Andrew Bartlett
2018-Sep-04 02:15 UTC
[Samba] authentication performance with 4.7.6 -> 4.7.8 upgrade (was: Re: gencache.tdb size and cache flush)
On Wed, 2018-08-29 at 15:36 +0200, Peter Eriksson via samba wrote:> For what it’s worth you are not alone in seeing similar problems with Samba and gencache. > > Our site has some 110K users (university with staff & students (including former ones), and currently around 2000 active (SMB) clients connecting to 5 different Samba servers (around 400-500 clients per server). When we previously just let things “run” gencache.tdb would grow forever and authentication login performance would start to deteriorate after a little while (would take more than 10 seconds). So we now delete it (and locks/locking.tdb that also tends to grow forever) and restart our samba processes every morning at 7 am - which gives us much more stable performance. > > - Servers with 256GB of RAM, 10Gbps ethernet interfaces and around 110TB of disk per server. > - FreeBSD 11.2-p2 > - Samba 4.7.6 with some local patches to allow (much) bigger socket listening queues in order to handle the case of many clients connecting at the same time. > > (We are trying to upgrade to a more recent Samba but 4.7.8 and 4.7.9 gave us horrible authentication performance every 10:th hour where the servers basically denied clients to login for about 2 hours so we had to back down to 4.7.6 again).I realise testing in production is difficult, but is there any chance you can pin down where between 4.7.6 and 4.7.8 it broke? There are not that many changes between, and while some appear authentication related nothing stands out. Also, do you run Samba as an AD DC, or are these file servers in a windows domain?
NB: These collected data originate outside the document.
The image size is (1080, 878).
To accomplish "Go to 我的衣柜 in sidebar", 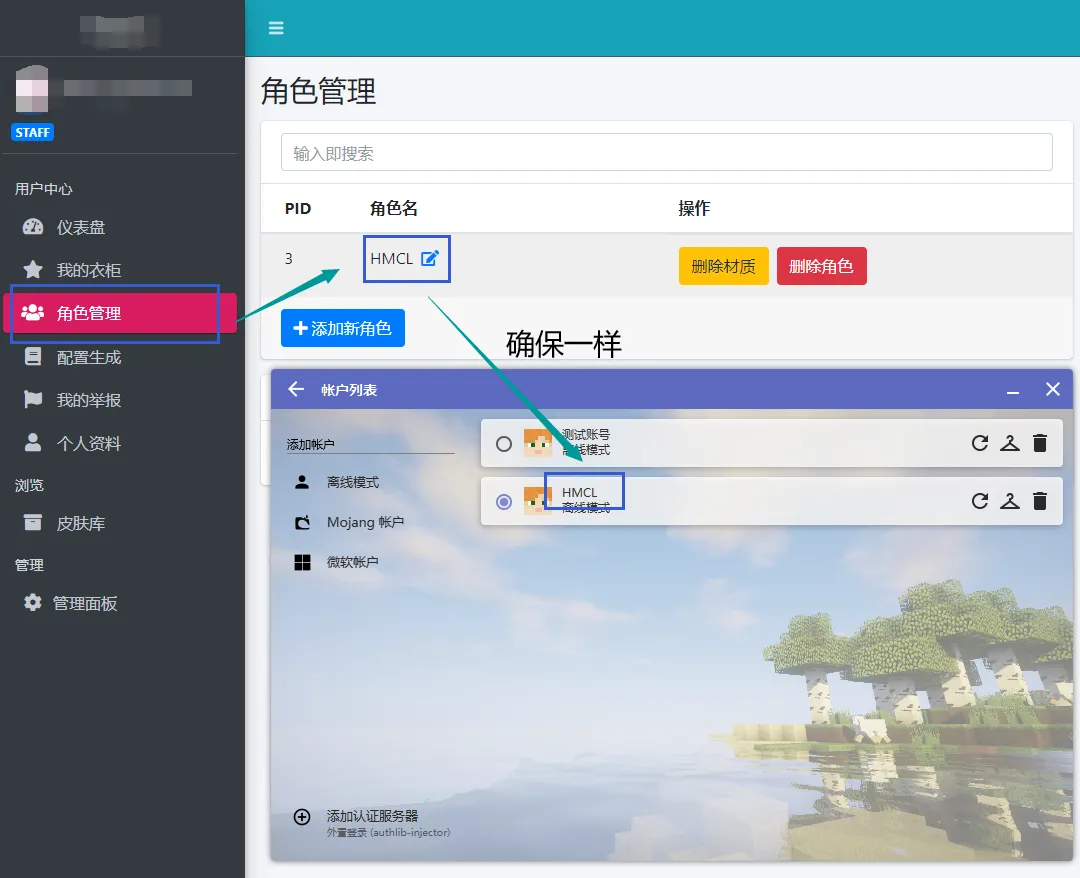I will coord(88,270).
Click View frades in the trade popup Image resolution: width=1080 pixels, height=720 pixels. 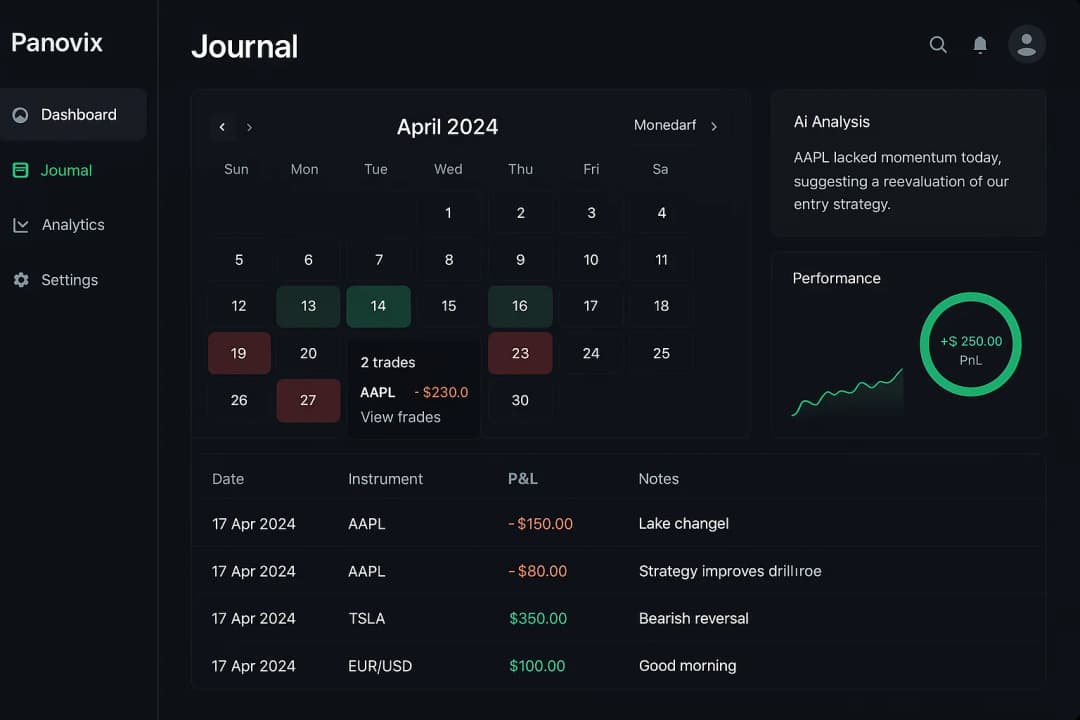401,417
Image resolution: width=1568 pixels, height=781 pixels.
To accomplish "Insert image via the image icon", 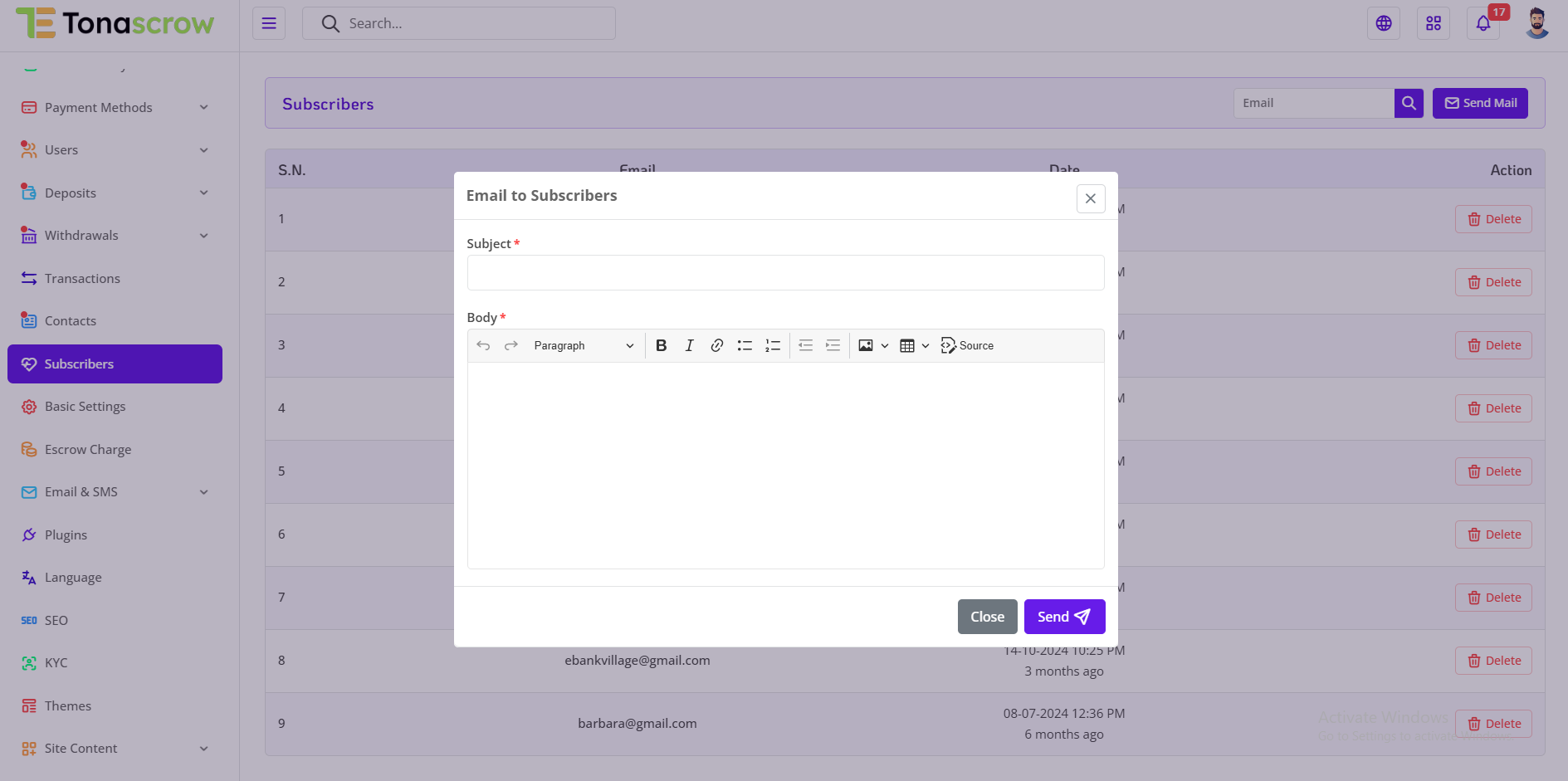I will point(865,346).
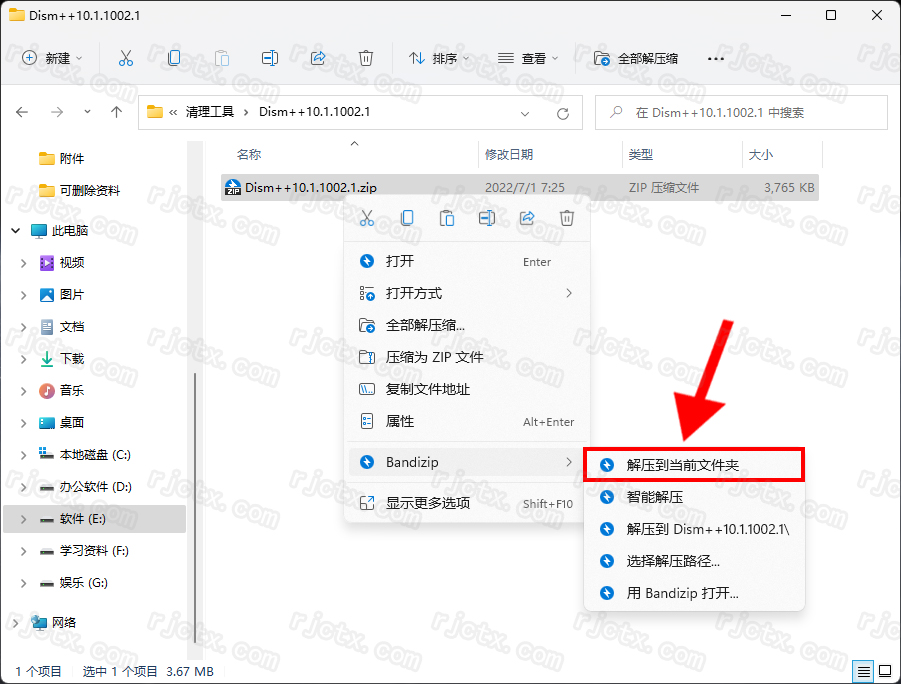Click the up directory arrow
Screen dimensions: 901x684
(117, 112)
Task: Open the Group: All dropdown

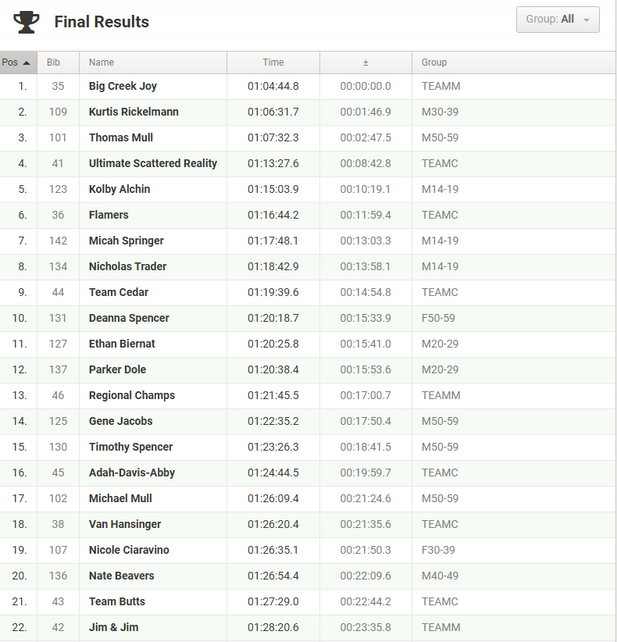Action: pyautogui.click(x=558, y=19)
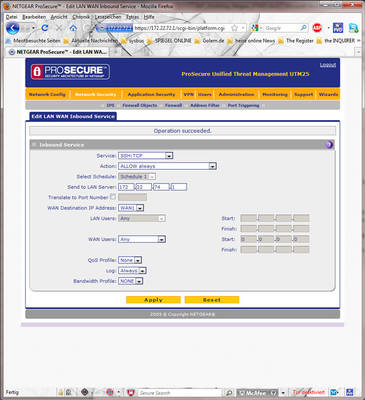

Thanks, Andrew Bartlett -- Andrew Bartlett https://samba.org/~abartlet/ Authentication Developer, Samba Team https://samba.org Samba Development and Support, Catalyst IT https://catalyst.net.nz/services/samba
Andrew Bartlett
2018-Sep-04 02:42 UTC
[Samba] authentication performance with 4.7.6 -> 4.7.8 upgrade (was: Re: gencache.tdb size and cache flush)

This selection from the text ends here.